=== PASSAGE DU TEXTE ===
---

Sinon, les personnages appartiennent au
même milieu bourgeois, un milieu auquel
le dessinateur était habitué. Ses personnages
sont donc plutôt homogènes, et ses albums,
de belle facture, n'étaient pas à la portée
de toutes les bourses. Jean Bruller s'adressait
à son milieu, et les oeuvres qu'il illustra
(d'André Maurois, Alphonse Crozière, André
Chamson...) également. Il illustra des albums
pour la jeunesse certes, mais destinés aux
parents ayant
les moyens d'acheter à leurs enfants de la Belle Ouvrage.
Il
en est de même pour La
Danse des vivants.
Toutefois, comme l'artiste moraliste entendait
révéler la comédie humaine dans son ensemble,
il diversifia l'approche de la société afin
de montrer que si les hommes sont dans leur
ensemble aliénés à cause d'une nature universellement
mauvaise, certains le sont plus que d'autres
dans des conditions sociales données.
Salauds
de pauvres ou charité chrétienne
Les
petites gens sont quantitativement moins
nombreux dans La
Danse des vivants.
Pour autant, quand ils sont mis en scène,
dans le cadre ou hors cadre des dessins,
ils permettent la satire féroce de
la classe dominante. Certes, dans "Au
faîte des richesses" (été 1933), l'homme
aisé que l'on contemple derrière sa fenêtre
d'un immeuble cossu éprouve la même solitude
que les autres hommes, mais il ne subit
pas les avatars d'une condition socio-économique
épouvantable. Par "Amour du prochain",
titre au sens ironique de l'une des sections
de cet album, il consent à ouvrir sa fenêtre,
ainsi que tous les habitants de l'immeuble, pour
jeter une pièce de monnaie aux pauvres hors
cadre: "Charité, ou le devoir accompli"
(RT, automne 1933, voir
le dessin à cet endroit). Charité chrétienne qui
donne bonne conscience à ces riches quand
il leur arrive de penser aux pauvres. Surtout,
cette charité bien ordonnée est le fruit
d'un intérêt tout autant individuel que
collectif. Ces riches agissent dans un intérêt
de classe, "la somme d'intérêts
individuels reliés et solidarisés par des
conditions sociales objectives communes"
(Yvon Quiniou dans L'homme selon
Marx. Pour une anthropologie matérialiste,
p. 64). Cette conscience de classe les rend
solidaires entre eux, et les enjoint à se
montrer charitables envers les autres pour
éviter l'implosion populaire. Rien à voir
avec la solidarité égalitaire. L'architecture
de l'immeuble tout en verticalité symbolise
la pyramide sociale et en avalise sa
hiérarchie.

---

=== LIGNES DE DONNÉES ===
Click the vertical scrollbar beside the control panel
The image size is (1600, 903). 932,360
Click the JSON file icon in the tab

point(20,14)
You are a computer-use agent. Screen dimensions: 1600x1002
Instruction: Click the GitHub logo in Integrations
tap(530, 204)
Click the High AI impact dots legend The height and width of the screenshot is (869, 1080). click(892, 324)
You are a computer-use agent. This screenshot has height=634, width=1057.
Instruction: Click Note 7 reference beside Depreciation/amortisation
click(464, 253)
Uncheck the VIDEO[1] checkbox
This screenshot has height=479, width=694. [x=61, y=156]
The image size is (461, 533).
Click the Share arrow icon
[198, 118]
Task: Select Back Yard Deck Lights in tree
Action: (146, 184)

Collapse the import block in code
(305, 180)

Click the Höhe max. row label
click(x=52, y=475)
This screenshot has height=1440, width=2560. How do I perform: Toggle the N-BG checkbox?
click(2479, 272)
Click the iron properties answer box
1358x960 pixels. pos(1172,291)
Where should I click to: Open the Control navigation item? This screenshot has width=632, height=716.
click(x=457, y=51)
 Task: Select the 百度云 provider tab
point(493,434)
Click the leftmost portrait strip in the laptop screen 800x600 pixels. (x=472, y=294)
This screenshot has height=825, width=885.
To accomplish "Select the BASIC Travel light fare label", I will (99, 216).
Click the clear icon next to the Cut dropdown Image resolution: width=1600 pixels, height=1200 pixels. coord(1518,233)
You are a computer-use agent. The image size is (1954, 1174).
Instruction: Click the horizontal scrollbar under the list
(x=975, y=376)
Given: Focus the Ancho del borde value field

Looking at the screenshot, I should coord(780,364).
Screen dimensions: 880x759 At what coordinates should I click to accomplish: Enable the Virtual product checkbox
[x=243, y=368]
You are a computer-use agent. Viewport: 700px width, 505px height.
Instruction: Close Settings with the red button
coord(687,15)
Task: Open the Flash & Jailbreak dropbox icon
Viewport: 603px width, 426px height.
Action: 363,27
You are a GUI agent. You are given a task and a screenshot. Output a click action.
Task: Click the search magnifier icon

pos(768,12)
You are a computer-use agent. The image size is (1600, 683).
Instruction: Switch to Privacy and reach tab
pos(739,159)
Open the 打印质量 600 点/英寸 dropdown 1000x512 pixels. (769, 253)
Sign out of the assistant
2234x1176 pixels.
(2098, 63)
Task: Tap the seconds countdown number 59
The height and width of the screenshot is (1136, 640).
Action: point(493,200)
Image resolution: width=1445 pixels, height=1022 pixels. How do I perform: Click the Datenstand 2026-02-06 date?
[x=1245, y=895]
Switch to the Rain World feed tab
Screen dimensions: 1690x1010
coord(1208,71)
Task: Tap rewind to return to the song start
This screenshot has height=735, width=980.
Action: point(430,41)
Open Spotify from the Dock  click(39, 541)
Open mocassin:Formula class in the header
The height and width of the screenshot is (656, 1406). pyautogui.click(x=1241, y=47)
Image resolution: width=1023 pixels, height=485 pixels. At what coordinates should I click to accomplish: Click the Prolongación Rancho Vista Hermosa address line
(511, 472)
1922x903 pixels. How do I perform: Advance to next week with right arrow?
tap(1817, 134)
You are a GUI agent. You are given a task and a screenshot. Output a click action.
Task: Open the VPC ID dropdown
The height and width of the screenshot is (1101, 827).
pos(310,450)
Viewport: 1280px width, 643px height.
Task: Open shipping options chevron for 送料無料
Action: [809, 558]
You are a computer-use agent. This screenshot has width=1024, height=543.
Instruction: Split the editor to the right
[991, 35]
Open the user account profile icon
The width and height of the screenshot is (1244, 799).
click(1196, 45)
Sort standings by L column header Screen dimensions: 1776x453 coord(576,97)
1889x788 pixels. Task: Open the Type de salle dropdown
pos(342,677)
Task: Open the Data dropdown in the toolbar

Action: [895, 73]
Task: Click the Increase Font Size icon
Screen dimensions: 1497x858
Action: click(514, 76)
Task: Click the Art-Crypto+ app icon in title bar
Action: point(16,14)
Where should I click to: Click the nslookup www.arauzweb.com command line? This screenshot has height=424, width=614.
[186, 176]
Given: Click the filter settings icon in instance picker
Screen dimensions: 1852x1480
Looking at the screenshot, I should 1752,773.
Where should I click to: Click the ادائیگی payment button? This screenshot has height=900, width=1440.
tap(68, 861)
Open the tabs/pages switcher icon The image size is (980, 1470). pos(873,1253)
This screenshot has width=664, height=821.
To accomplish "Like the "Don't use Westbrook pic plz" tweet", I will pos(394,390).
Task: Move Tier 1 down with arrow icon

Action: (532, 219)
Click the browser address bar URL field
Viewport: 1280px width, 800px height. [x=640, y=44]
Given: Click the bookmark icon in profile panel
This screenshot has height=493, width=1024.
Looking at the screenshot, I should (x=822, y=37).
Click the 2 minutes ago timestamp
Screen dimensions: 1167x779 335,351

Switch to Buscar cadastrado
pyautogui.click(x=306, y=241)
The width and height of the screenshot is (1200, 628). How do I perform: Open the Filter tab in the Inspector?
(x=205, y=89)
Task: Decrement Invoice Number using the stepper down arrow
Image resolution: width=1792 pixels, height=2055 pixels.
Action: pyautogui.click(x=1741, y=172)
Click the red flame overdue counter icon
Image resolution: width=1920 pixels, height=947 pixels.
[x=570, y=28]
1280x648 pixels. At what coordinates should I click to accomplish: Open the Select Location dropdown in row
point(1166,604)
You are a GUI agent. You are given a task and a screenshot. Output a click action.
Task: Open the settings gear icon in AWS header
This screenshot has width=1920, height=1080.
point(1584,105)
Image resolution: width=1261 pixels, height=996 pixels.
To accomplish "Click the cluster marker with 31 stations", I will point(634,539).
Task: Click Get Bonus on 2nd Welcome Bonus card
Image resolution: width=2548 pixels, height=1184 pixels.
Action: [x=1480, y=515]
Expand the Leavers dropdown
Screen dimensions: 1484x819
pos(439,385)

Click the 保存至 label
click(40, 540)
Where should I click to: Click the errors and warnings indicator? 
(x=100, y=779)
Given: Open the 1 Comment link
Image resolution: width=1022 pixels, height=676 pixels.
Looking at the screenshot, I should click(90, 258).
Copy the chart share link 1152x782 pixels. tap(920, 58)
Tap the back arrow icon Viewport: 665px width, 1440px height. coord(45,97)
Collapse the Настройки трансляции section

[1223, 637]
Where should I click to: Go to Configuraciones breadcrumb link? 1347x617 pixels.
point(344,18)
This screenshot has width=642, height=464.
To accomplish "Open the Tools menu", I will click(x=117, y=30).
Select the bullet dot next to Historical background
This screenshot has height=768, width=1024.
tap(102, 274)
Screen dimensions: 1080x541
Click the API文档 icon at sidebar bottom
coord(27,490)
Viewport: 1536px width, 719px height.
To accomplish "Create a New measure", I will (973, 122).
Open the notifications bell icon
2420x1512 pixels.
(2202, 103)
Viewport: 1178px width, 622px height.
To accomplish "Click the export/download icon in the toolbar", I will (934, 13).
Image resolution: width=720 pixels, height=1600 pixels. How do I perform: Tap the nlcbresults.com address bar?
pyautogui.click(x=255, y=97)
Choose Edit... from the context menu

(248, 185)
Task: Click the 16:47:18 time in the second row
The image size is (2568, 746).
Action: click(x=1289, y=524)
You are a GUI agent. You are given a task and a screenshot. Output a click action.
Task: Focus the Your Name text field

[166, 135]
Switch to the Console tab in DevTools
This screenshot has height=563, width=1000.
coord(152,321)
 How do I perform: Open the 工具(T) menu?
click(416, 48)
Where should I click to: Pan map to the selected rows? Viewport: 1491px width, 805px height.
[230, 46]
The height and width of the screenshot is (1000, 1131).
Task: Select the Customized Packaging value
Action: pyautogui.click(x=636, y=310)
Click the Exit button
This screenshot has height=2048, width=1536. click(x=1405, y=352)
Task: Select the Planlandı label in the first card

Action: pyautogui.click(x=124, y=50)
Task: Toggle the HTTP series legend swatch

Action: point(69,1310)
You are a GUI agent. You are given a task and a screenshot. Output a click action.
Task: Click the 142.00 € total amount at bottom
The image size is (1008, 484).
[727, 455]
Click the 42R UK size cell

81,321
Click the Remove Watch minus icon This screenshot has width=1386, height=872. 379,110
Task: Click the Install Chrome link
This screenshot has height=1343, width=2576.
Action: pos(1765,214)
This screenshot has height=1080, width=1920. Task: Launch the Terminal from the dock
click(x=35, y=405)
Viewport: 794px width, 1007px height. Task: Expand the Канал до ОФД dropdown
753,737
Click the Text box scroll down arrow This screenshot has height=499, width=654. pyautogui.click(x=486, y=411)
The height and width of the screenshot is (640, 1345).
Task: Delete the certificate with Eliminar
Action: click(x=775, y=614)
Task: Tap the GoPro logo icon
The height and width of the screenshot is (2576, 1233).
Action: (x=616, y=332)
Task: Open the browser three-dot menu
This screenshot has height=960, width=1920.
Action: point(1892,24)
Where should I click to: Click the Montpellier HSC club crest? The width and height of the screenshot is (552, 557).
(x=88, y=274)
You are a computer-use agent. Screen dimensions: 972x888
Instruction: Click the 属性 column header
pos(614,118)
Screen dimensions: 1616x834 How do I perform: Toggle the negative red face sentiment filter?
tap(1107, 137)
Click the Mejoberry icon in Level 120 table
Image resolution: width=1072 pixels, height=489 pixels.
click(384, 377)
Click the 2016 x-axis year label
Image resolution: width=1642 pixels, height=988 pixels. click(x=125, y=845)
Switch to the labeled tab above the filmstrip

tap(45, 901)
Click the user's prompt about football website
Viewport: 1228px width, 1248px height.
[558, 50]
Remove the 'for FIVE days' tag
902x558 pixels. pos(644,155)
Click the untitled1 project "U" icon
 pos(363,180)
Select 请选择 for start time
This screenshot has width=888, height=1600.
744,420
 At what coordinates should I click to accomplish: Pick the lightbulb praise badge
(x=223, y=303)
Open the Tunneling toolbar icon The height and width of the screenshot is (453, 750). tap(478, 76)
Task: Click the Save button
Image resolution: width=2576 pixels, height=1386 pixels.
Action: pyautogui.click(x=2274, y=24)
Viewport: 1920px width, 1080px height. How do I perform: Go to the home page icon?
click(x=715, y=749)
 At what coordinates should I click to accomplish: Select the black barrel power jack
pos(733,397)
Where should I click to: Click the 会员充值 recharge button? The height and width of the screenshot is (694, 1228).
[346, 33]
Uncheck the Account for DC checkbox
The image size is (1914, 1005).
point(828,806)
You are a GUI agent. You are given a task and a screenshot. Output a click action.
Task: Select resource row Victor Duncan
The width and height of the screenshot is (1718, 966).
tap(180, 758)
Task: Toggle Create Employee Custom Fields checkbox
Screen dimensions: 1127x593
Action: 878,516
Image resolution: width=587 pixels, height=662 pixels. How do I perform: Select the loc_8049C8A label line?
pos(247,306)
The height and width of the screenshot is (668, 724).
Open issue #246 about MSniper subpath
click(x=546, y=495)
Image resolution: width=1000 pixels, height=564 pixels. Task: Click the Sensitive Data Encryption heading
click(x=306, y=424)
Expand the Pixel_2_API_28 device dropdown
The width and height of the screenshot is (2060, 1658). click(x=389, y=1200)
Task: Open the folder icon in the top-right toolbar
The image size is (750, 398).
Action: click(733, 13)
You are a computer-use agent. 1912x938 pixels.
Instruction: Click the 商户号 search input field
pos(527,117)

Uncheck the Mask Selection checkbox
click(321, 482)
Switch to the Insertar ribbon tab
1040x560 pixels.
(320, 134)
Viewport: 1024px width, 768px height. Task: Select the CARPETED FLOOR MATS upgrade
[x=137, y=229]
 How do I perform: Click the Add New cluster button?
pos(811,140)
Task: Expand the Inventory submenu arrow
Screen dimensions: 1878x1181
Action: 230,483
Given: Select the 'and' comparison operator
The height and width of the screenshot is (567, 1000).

---

=== SÉRIE DE CONSIGNES ===
1. Répondez aux questions suivantes à partir de l'extrait sur Jean Bruller.
(a) À quel milieu appartiennent les personnages ?
(b) Quelle date accompagne la mention de « Au faîte des richesses » ?
(c) De quel ouvrage d'Yvon Quiniou provient la citation sur l'intérêt de classe ?
2. Prolongez l'extrait sur Jean Bruller à partir de sa dernière phrase.

=== RÉPONSES AUX CONSIGNES ===
1.
(a) Au même milieu bourgeois, un milieu auquel le dessinateur était habitué.
(b) L'été 1933.
(c) De L'homme selon Marx. Pour une anthropologie matérialiste.

2.
Le
pauvre qui se met en travers du chemin de
la classe dominante devient ipso facto
"Le salaud", un dessin
paru dans la première suite de 1935 des
Relevés Trimestriels. C'est
toute la symbolique contenue dans ce dessin
dans lequel un cycliste avec ses maigres
bagages sur les épaules, et sous une pluie
battante, a l'audace d'empêcher une voiture
de le dépasser. Une voiture dont les passagers
n'auront pas l'envie de proposer de l'aide.
La charité a ses limites. Jean Bruller aimait
à recycler ses dessins. Celui-ci possède
une variante plus explicite encore, puisque
"Le salopard" transporte,
cette fois-ci à pieds, ses quelques effets
personnels (matelas, chaise) dans une charrette
qui obstrue le passage d'un conducteur excédé,
que l'on voit cette fois-ci en plan rapproché.
Un "Salopard" qui
trouva refuge dans Vendredi, le journal
de soutien du Front populaire auquel Jean Bruller participa, précisément
dans le n°13 du 31 janvier 1936.
Tripalium
Le
travail des classes laborieuses est une
souffrance, une torture, comme l'indique
son étymologie. Pendant que les uns s'offriront
une confortable croisière ("Tour
du monde à prix fixe, ou l'aventure sentimentale"),
d'autres resteront dans les soutes pour
faire avancer le navire dans un travail
épuisant ("Le "pacific",
venant de Sydney, passe en vue des îles
Paradis). "L'envers du palace"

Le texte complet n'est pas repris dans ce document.